Baby’s family in medicine battle

Monica Almeida is fighting to get her baby son Lucas the medicine he needs to stop a dangerous condition 'silent reflux' which causes him to choke G120518-3b
Monica Almeida is fighting to get her baby son Lucas the medicine he needs to stop a dangerous condition 'silent reflux' which causes him to choke G120518-3b

AT JUST three weeks old, tiny Lucas Almeida stopped breathing.

His mother Monica, a trained nurse, saved his life by giving him CPR until the ambulance arrived.

Monica Almeida is fighting to get her baby son Lucas the medicine he needs to stop a dangerous condition 'silent reflux' which causes him to choke G120518-3c

Monica Almeida is fighting to get her baby son Lucas the medicine he needs to stop a dangerous condition 'silent reflux' which causes him to choke G120518-3c

Now aged nine weeks, Lucas has been diagnosed with silent reflux.

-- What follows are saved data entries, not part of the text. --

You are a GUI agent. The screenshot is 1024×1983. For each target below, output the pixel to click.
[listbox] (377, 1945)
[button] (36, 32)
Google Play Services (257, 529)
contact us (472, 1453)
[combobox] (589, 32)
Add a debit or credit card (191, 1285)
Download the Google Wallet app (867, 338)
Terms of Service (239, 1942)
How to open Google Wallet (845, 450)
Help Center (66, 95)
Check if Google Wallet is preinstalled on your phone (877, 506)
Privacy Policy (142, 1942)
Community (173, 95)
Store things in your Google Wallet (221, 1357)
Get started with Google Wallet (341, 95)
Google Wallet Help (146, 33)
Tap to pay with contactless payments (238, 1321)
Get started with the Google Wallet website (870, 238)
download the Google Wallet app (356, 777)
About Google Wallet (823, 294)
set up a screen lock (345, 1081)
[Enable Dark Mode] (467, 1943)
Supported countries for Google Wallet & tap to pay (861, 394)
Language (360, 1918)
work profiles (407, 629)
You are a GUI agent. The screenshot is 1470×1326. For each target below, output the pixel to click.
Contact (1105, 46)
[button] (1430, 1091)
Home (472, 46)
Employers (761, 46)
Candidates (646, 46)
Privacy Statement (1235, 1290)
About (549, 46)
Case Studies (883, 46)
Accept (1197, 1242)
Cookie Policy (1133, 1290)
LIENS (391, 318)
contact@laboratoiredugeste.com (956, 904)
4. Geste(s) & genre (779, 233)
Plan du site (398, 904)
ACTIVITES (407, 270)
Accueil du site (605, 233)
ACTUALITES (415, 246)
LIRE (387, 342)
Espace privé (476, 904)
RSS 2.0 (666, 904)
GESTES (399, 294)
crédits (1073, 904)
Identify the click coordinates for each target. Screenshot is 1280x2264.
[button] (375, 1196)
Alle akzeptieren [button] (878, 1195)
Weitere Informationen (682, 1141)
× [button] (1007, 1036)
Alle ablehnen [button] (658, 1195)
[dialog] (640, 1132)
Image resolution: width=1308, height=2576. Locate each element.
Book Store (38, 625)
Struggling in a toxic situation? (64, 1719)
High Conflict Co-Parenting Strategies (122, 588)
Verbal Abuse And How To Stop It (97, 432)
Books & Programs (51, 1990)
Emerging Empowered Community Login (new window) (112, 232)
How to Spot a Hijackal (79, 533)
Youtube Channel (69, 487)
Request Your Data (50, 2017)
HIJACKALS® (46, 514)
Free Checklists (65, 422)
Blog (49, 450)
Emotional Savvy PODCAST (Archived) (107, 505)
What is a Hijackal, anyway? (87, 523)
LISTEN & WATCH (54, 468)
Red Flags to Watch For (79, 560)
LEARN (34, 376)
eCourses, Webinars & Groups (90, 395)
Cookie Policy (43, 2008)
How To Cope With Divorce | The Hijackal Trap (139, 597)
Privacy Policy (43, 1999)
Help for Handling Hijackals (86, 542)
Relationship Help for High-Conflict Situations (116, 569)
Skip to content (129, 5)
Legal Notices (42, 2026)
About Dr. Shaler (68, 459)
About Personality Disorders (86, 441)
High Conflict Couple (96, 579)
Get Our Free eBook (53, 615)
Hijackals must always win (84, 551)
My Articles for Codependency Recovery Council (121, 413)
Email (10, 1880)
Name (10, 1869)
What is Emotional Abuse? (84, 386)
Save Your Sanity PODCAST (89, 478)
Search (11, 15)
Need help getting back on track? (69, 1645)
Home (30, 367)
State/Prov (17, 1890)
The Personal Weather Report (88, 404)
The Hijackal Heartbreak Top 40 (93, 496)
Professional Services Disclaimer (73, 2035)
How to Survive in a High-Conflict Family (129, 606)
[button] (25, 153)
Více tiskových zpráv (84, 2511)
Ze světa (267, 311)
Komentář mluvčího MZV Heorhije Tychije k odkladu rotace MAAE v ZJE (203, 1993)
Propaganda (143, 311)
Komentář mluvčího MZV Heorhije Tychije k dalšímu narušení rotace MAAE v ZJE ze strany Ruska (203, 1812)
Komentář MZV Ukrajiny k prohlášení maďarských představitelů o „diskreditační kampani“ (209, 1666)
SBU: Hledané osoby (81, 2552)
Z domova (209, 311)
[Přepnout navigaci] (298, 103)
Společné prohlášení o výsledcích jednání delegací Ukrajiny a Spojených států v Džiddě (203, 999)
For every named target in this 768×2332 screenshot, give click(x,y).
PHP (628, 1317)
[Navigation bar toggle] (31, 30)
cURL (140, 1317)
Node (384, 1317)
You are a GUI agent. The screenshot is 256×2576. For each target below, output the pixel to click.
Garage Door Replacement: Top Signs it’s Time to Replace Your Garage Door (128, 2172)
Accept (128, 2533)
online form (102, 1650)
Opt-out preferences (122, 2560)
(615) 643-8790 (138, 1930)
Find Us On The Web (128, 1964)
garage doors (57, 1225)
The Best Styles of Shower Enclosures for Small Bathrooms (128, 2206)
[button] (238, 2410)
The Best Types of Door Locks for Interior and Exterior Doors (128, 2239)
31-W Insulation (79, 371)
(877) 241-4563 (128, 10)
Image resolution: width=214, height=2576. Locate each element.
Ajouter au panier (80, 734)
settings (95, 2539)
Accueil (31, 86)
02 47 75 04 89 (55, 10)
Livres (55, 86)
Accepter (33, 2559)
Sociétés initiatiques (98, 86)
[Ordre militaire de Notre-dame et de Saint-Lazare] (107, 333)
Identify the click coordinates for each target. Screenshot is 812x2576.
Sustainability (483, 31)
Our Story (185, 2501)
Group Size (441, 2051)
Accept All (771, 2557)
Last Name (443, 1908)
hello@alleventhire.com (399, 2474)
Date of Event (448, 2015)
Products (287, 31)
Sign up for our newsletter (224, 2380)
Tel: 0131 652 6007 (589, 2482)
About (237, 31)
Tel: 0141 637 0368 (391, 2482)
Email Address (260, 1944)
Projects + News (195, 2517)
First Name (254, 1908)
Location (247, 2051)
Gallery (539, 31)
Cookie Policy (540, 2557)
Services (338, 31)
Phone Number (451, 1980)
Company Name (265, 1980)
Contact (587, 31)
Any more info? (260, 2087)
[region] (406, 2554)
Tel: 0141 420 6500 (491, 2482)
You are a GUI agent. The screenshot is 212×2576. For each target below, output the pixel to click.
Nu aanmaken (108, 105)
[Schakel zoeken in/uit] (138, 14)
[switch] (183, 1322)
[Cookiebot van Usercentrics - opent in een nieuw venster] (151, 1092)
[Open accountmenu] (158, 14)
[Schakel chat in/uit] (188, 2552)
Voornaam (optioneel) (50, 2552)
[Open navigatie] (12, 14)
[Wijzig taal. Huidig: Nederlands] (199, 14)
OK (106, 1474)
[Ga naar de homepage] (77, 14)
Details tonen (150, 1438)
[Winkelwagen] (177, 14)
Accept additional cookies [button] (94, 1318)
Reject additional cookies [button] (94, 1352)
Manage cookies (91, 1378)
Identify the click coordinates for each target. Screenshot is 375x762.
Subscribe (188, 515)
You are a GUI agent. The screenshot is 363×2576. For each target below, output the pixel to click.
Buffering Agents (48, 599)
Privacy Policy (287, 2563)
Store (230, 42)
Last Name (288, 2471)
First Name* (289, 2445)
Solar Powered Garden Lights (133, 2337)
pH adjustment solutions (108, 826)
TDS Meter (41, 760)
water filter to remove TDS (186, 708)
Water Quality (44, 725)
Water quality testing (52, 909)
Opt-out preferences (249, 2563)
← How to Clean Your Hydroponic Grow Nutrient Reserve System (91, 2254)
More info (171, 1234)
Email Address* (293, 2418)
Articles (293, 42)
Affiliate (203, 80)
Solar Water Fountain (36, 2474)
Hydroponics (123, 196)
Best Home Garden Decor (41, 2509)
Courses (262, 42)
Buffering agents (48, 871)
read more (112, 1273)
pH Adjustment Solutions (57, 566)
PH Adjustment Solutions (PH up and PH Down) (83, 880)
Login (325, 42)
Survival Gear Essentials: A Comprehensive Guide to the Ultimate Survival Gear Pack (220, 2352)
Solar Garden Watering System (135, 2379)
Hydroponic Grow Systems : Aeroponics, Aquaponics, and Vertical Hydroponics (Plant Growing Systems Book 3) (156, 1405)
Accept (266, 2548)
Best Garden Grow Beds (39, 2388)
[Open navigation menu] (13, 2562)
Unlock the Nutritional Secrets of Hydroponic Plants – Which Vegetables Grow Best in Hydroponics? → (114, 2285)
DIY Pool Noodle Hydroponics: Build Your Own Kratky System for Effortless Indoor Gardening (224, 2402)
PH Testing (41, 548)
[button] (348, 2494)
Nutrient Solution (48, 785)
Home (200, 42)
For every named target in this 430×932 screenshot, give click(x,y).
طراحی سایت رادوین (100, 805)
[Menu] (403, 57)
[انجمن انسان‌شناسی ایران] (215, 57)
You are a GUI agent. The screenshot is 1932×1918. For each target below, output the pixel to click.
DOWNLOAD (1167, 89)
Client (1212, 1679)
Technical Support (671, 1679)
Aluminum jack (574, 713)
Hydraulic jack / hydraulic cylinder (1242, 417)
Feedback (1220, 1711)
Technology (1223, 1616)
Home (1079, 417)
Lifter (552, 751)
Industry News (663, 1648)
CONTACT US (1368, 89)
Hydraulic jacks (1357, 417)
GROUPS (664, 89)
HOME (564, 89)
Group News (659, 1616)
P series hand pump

The condition causes him to choke after feeding as he is stricken with the pain of the acid making its way up.

Not only do his family now live in constant fear of him stopping breathing again, they have had to fight for medication to ease their baby’s pain.

“It was a terrifying thing to go through. Now I’m constantly checking if he’s breathing and his dad doesn’t dare feed him as he chokes and he is scared it might happen again,” said Monica Almeida, 28.

After a brief stay at Lincoln County Hospital, Lucas was discharged with just some Gaviscon to relieve his symptoms.

When it made him sick, Monica started looking for alternatives. She found out about Omeprazole, which does not stop the reflux, but reduces the acid in the stomach.

“Paediatricians in Lincoln prescribed the Omeprazole, but my surgery was unable to prescribe the liquid form as it is not on the list of authorised medications to be routinely prescribed for babies,” she said.

“Lucas was given soluble granules instead which he struggles to swallow and he is not having the correct dosage as he spits half of it out.”

“I happen to know the tablets and granules are not meant to be prescribed to babies either, so the only other reason I can think for them to refuse it is the cost.”

“There shouldn’t be a price on a child’s health.”

Monica was told they needed ‘approval from the board’ before the medicine was prescribed.

Omeprazole can cost more than £160 for 75ml in liquid form, while the capsules are just £1.44 for 28.

It took a second opinion from a paediatrician in Scunthorpe before the liquid was finally prescribed by the surgery a month later.

“I was phoning daily trying to get an answer, all the time my baby is suffering with this condition which is distressing for all of us,” she said.

Now, having had the liquid approved on a trial basis, the family are angry it has taken so long.

“I don’t think it was taken seriously ever since we were discharged from hospital,” said Monica.

“I’ve had conflicting messages from different GPs at the surgery. One agreed Lucas needed Omeprazole, another didn’t.”

“It worries me that GPs are to be given control over their budgets if they can’t agree what is best for my baby.”

“What happens if their budget is running low? Will they stop prescribing the most expensive medication?”

Lucas’ dad Artur said: “It should not be this hard for us to get the medicine our baby needs.”

“We work hard and pay our taxes so we should have full access to the NHS.”

Monica now wants to raise awareness, so that other parents don’t have to go through what she has.

She said: “I honestly think if I wasn’t a nurse, and I had not pushed so hard, Lucas would not have got it.”

NHS Lincolnshire said it could not comment on individual cases, but said Omeprazole liquid was not the first choice for doctors to prescribe to babies because it was unlicensed for such use.

“We recognise that prescribing for infants and children is particularly complex and may necessitate the consideration of a wider range of licensed and unlicensed alternatives than may be necessary for adults,” said a spokesman.

“The NHS has a duty to ensure that the use of unlicensed specially manufactured products is confined to appropriate patients only.”

“And prescribers have a duty to follow the regulations when prescribing medication to ensure the safety of the patient.”

They added that guidance for GPs on the use of unlicensed ‘special’ medicines was due to be updated this summer.

“We try to agree standard policy on as many issues as we can in Lincolnshire to reduce this kind of variation in advice.”